Currently, there are anywhere between 70 to 100 million formerly incarcerated people living in the United States — A disproportionate share of whom are Black and brown. That’s an enormous figure for a country of only about 330 million. We have criminalized nearly a third of our population.
Their experiences are all different. This isn’t just because they are different people with different circumstances. It has more to do with each jurisdiction offering different services. Each state and county makes its own decisions about funding to support people reentering society.
Not everyone starting their life again has family or savings waiting for them. Some people leaving incarceration receive as little as taxi fare and money for a meal or two. Others have the benefit of financial backing from their families. Most rely on halfway houses that provide services but they all vary as they are privately run. It looks different for each person. In truth, the only guarantee is each individual is in a vulnerable position.

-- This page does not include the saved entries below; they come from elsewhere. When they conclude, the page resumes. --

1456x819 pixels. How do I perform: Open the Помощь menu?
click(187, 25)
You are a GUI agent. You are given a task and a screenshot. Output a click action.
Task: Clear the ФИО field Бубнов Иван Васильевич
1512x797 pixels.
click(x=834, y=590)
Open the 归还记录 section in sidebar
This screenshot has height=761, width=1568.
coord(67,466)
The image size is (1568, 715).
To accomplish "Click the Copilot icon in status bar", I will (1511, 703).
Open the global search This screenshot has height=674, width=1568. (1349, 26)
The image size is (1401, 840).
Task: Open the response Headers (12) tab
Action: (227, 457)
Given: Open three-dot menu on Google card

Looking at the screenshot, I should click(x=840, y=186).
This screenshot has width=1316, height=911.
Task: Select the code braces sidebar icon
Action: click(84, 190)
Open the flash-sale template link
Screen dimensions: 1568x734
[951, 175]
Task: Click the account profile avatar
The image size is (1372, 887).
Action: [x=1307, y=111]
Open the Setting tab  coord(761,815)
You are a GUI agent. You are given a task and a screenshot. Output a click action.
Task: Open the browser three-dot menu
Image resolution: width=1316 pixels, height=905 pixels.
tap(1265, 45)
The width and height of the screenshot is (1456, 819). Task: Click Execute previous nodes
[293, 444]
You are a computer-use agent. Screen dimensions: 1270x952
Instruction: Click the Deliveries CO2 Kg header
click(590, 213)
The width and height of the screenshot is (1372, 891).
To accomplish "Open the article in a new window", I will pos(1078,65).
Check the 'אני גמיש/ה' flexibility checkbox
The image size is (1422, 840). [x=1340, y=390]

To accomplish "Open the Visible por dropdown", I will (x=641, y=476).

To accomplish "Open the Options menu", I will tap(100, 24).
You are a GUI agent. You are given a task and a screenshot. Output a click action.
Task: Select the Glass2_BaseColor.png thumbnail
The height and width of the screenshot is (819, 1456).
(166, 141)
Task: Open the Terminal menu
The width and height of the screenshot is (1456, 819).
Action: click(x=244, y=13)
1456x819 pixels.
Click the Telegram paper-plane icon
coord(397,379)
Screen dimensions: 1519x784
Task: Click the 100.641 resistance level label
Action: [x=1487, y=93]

Many obstacles await those just freed. In more than 30 states, a drug felony conviction makes you completely or partially ineligible for the Supplemental Nutrition Assistance Program (SNAP) or the Temporary Assistance for Needy Families (TANF). Some states have modified the ban to lift one or the other. Some have created carve outs or time-limit on certain bans. Either way, these are basic, critical anti-poverty programs that help prevent people and their families from falling into poverty or going hungry.
The 1996 welfare reforms created these bans, put in place partly in response to the deep prejudices that existed against drug use and users. But TANF doesn’t just provide cash assistance — it also provides childcare, education, and job training services. SNAP helps people afford food. Who can argue with that?
Today, we’ve begun to move away from the prejudices that trap formerly incarcerated people in poverty. We finally understand that drug use and abuse is a public health matter which needs to be met with care and appropriate resources. Now is the time that we stop treating those with drug felonies with cruelty and malice.
Incarceration is traumatic enough. People are taken away from their jobs, their families, and their communities. While many made mistakes and bad choices, their punishments often continue well beyond the period of incarceration. Formerly incarcerated people are ostracized from society.
Down to the language we use, (felons, criminals, convicts, or ex-cons) stripping them of their humanity and defining them by their lowest point, we never allow them to move past their conviction or rehabilitate their names. Returning citizens are a part of the fabric of our nation and each and every community. We can and should all be invested in their success. To do any less risks re-incarceration, often costing upwards of $30,000 a year.
The FIRST STEP Act, passed in December 2018 by a vote of 87-12, garnered the support of Sens. Mike Lee (R-Utah) and Chuck Grassley (R-Iowa) as well as Sens. Richard Durbin (D-Ill.) and Cory Booker (D-N.J.). Gauging past support for justice reform along those lines, we see a bipartisan opportunity to correct this cruel wrong of denying returning citizens with a drug felony access to basic SNAP and TANF services. We should be making it easier to return to society as a productive member, not harder through perpetual punishment.
As we envision and work towards the world we seek, we must remember the hardships of those reentering society. The president can do this in his American Family Plan. Including a lifting of the bans signals to Congress that it is a priority and will survive reconciliation. These bills only need 51 votes to pass the Senate.
We need the president to prioritize the formerly incarcerated by lifting the felony bans on SNAP and TANF in his American Family Plan.
José Santos Woss is the Friends Committee on National Legislation’s Legislative Manager for Criminal Justice and Election Integrity. He leads work on criminal justice reform, election integrity, and policing. Additionally, he helps to lead the Interfaith Criminal Justice Coalition, an alliance of more than 40 national faith groups advocating to end mass incarceration.